Dessa vez, o procedimento não é bem-sucedido, e as repetições parecem girar em
falso, sem trazer nada de novo. No quarto capítulo, a narradora volta à cena
com o seu professor de inglês, sr. Burton, a cena inaugural de quando começou a
escrever nas últimas folhas do caderno da escola. Ela detalha, pela primeira
vez, o tema do conto que havia escrito: “Era uma história muito curta, sobre
uma menina que está costurando os vestidos das irmãs à luz de velas num cômodo
subterrâneo” (p. 152).
No quinto capítulo, é a cena do
cliente russo que frequentava o supermercado onde a narradora trabalhava na
época da faculdade que é evocada novamente. Ela tenta tingir o quadro banal da
ida ao supermercado, dessa vez, com nuances surreais, a saber: “como se a
cestinha [do russo] fosse um balde cheio de enguias teimosas e irascíveis que
se sacudia perigosamente na sua mão” (p. 163). Mas, a tentativa carece de força
literária.
A narradora transpõe o russo num
palco, como se estivesse num concerto apinhado, e lá ele não faz mais que
enfiar “os dois dedos dentro da cabeça da esposa e se surpreende porque a boca
da esposa é muito quente por dentro” (p. 166). E o despropósito dessas imagens
se alonga por páginas a fio: “talvez ela morra engasgada discretamente com
esses dedos na boca” (p. 167). O leitor se pergunta, obviamente, por que
Claire-Louise Bennett não decidiu publicar uma plaquete apenas com os dois
primeiros capítulos.

☆ ☆ ☆ ☆ ☆

> Enunciado
De acordo com o texto citado, qual é o tema do conto da narradora que é detalhado no quarto capítulo?

> Dados fornecidos
☆ ☆ ☆ ☆ ☆

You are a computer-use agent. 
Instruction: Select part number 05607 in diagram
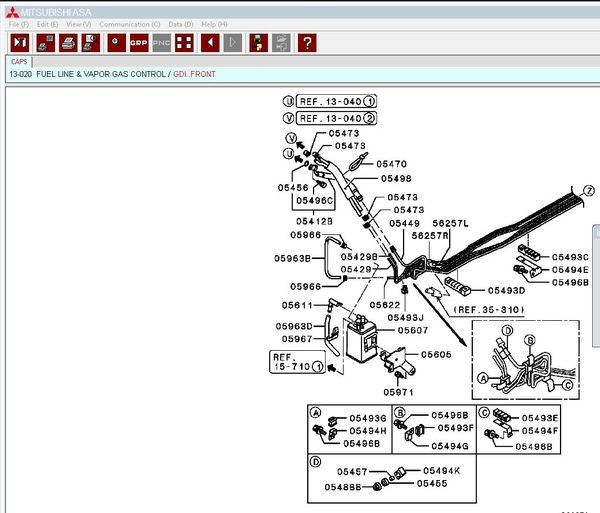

☆ ☆ ☆ ☆ ☆

> Resposta
Uma menina que está costurando os vestidos das irmãs à luz de velas num cômodo subterrâneo.